Required work → Restate word for word the entries below, starting with the line with "Open Microsoft Store from the taskbar" and continuing through the line with "Image resolution: width=1456". Include both of those lines and no others.

[Collected data entries]

%%

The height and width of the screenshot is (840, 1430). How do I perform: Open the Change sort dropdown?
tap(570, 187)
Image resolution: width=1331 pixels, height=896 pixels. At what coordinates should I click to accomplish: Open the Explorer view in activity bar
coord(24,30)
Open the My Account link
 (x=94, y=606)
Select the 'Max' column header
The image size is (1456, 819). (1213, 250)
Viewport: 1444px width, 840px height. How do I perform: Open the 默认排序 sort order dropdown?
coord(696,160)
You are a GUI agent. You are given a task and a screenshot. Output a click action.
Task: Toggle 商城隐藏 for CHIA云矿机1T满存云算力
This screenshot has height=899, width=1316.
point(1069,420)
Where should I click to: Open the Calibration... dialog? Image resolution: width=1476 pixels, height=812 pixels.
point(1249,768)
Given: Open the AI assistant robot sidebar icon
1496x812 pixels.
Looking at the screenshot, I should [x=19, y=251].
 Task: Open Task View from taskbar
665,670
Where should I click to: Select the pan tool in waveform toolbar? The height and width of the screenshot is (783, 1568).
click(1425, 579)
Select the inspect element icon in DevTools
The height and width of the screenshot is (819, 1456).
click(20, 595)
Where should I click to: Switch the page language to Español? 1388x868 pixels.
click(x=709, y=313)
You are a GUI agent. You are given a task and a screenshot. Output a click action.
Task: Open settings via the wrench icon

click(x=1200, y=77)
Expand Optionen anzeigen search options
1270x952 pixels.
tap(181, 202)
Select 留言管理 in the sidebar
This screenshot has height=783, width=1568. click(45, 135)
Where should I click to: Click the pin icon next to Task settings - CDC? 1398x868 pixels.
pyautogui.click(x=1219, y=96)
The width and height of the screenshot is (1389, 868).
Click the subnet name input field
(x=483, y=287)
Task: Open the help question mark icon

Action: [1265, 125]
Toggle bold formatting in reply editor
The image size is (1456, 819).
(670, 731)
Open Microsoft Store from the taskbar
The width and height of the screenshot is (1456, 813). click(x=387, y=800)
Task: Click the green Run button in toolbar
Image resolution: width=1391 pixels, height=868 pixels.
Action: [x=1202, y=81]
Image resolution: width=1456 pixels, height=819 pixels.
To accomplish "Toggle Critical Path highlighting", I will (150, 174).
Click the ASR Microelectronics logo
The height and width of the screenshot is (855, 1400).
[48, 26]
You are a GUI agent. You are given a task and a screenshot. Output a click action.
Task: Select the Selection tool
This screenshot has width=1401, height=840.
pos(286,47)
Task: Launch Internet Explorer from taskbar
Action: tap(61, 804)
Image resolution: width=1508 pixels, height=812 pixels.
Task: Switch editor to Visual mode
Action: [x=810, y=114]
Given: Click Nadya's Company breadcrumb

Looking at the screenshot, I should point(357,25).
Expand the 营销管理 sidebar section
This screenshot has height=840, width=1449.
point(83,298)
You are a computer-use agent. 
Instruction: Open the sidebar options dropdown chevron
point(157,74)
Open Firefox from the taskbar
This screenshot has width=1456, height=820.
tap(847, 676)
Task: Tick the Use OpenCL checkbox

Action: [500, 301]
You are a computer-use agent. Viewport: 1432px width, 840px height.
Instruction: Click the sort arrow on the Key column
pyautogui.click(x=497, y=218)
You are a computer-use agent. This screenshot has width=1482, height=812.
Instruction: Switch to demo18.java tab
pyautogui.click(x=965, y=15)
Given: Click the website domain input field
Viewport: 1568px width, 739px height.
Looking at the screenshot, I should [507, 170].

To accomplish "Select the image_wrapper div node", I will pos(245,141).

%%

Task result →
Open Microsoft Store from the taskbar
The width and height of the screenshot is (1456, 813). click(x=387, y=800)
Task: Click the green Run button in toolbar
Image resolution: width=1391 pixels, height=868 pixels.
Action: [x=1202, y=81]
Image resolution: width=1456 pixels, height=819 pixels.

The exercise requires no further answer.